La maire a salué les policiers, arrivés avant les pompiers, qui sont intervenus "presque à mains nues" pour évacuer les habitants. Dix d'entre eux ont été légèrement blessés, comme six autres personnes.
Le ministre et le secrétaire d'Etat, Julien Denormandie, ont aussi remercié "les jeunes d'Aubervilliers qui sont intervenus courageusement pour venir en aide aux victimes".
Ce grave incendie est le deuxième à Aubervilliers en moins d'un mois. Le 30 juillet, un sinistre survenu au 17e étage d'un immeuble HLM avait provoqué la mort d'une mère de 33 ans enceinte et de ses trois enfants âgés de 18 mois à 6 ans. Neuf personnes avaient été blessées.
"La multiplication de ces drames doit nous interroger, même si les causes sont différentes", a réagi sur Twitter le président (PS) du Conseil départemental, Stéphane Troussel.

◆ Objectifs ◆
(1) Relevez toutes les fonctions de responsables publics mentionnées dans l'article sur l'incendie d'Aubervilliers.
(2) Rédigez la suite de l'article sur l'incendie d'Aubervilliers à partir de sa dernière phrase.

◆ Entrées sur la recherche de mots et d'éléments ◆
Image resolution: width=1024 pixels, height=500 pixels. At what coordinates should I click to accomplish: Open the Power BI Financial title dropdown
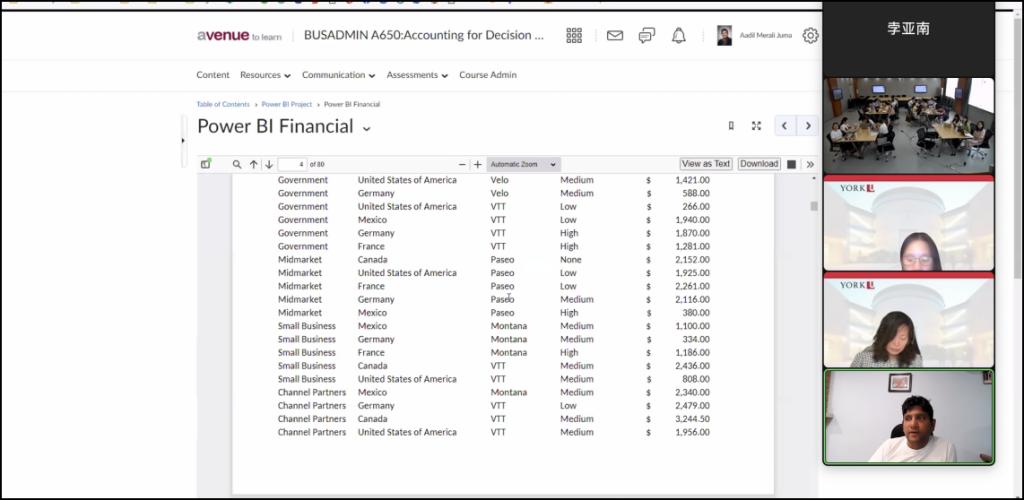(366, 128)
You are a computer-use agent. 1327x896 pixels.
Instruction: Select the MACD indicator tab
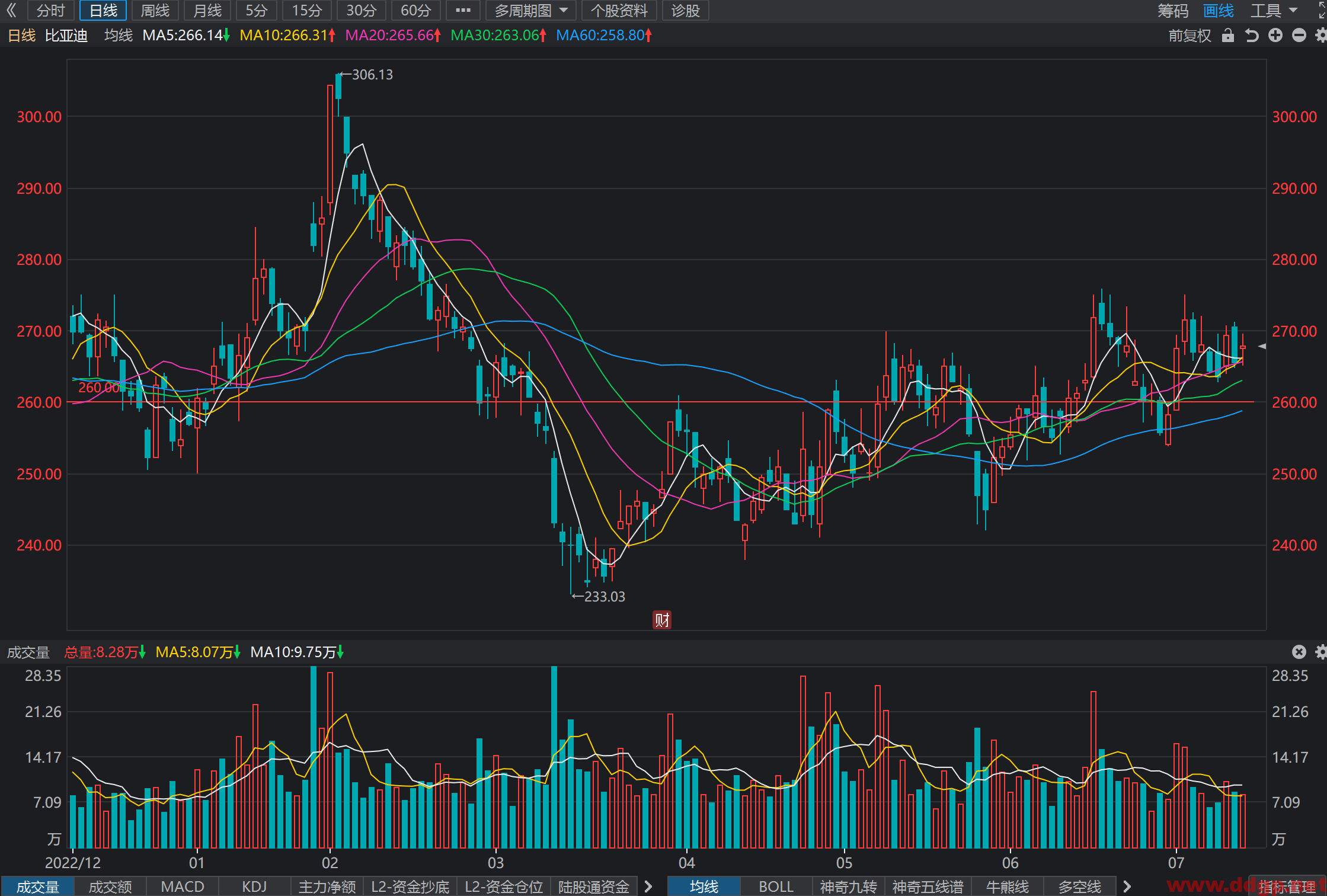[183, 887]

◆ Liste des réponses ◆
(1)
- la maire
- le ministre
- le secrétaire d'Etat (Julien Denormandie)
- le président (PS) du Conseil départemental (Stéphane Troussel)

(2)
Fin juillet, c'est un enfant de dix ans qui avait provoqué l'incendie de la tour HLM, en jouant avec un briquet et un torchon.
Le quartier où est survenu le sinistre est concerné par le Programme national de requalification des quartiers anciens dégradés (PNRQAD) - ces centres-villes souvent investis par des propriétaires qui logent au prix fort et au mépris des règles de sécurité des populations précaires.
Département francilien le plus touché par l'habitat indigne (7,5% du parc privé, avec des pics à 40% dans des communes près de Paris), la Seine-Saint-Denis a intensifié depuis un an sa lutte contre les marchands de sommeil, dont plusieurs ont été condamnés récemment à de la prison ferme.
Le gouvernement a récemment décidé de porter de cinq à dix milliards d'euros l'enveloppe allouée à la rénovation urbaine dans les 480 quartiers concernés en métropole.